#### [Written exercise]
Extend the page on OJS workflow primitives, picking up after its final sentence, "If any step fails after its retries are exhausted, the chain stops."

#### [Extract]
◆ ◆ ◆ ◆
Skip to content

Workflows

OJS defines three workflow primitives for composing multiple jobs into coordinated units of work. These primitives cover the vast majority of real-world workflow patterns while remaining straightforward to implement correctly.

PrimitiveExecution ModelSummary
ChainSequentialJobs execute one after another. Result of step N feeds step N+1.
GroupParallelJobs execute concurrently and independently.
BatchParallel with callbacksLike group, but fires callbacks on completion, success, or failure.

Full DAG support (arbitrary dependency edges between arbitrary nodes) is deferred to a future version. The three primitives here were chosen because they can be composed through nesting to express complex workflows, and they avoid the distributed consensus problems that make DAG execution notoriously difficult to get right.

A chain executes jobs one after another in a defined order. If any step fails after its retries are exhausted, the chain stops.
◆ ◆ ◆ ◆
#### [Provided data]
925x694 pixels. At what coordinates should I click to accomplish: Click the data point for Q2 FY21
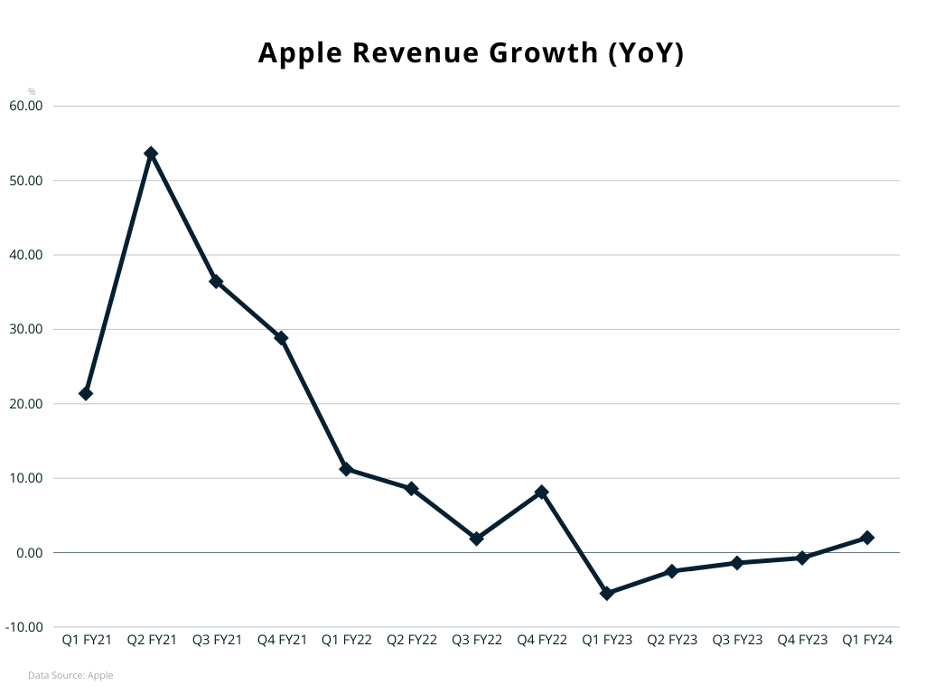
◆ ◆ ◆ ◆
#### [Answer to this task]
{
"type": "chain",
"id": "wf_019539a4-chain-example",
"name": "order-processing",
"steps": [
{ "type": "order.validate", "args": [{"order_id": "ord_123"}] },
{ "type": "payment.charge", "args": [] },
{ "type": "inventory.reserve", "args": [] },
{ "type": "notification.send", "args": [] }
]
}

How it works:

  1. Only the first step is enqueued. All subsequent steps wait.
  2. When step N completes, step N+1 is automatically enqueued with step N’s result available in parent_results.
  3. If any step fails (after retries are exhausted), subsequent steps are cancelled and the chain transitions to failed.
  4. The chain completes when the last step succeeds.

Each step tracks its own state: waiting, pending, active, completed, failed, or cancelled.

A group executes all jobs concurrently and independently. All jobs are enqueued immediately.

{
"type": "group",
"id": "wf_019539a4-group-example",
"name": "multi-format-export",
"jobs": [
{ "type": "export.csv", "args": [{"report_id": "rpt_456"}] },
{ "type": "export.pdf", "args": [{"report_id": "rpt_456"}] },
{ "type": "export.xlsx", "args": [{"report_id": "rpt_456"}] }
]
}

How it works:

  1. All jobs are enqueued simultaneously.
  2. Individual job failures do not affect other running jobs. If export.pdf fails, export.csv and export.xlsx continue.
  3. The group completes when all jobs finish successfully.
  4. The group fails when all jobs have reached a terminal state and at least one failed.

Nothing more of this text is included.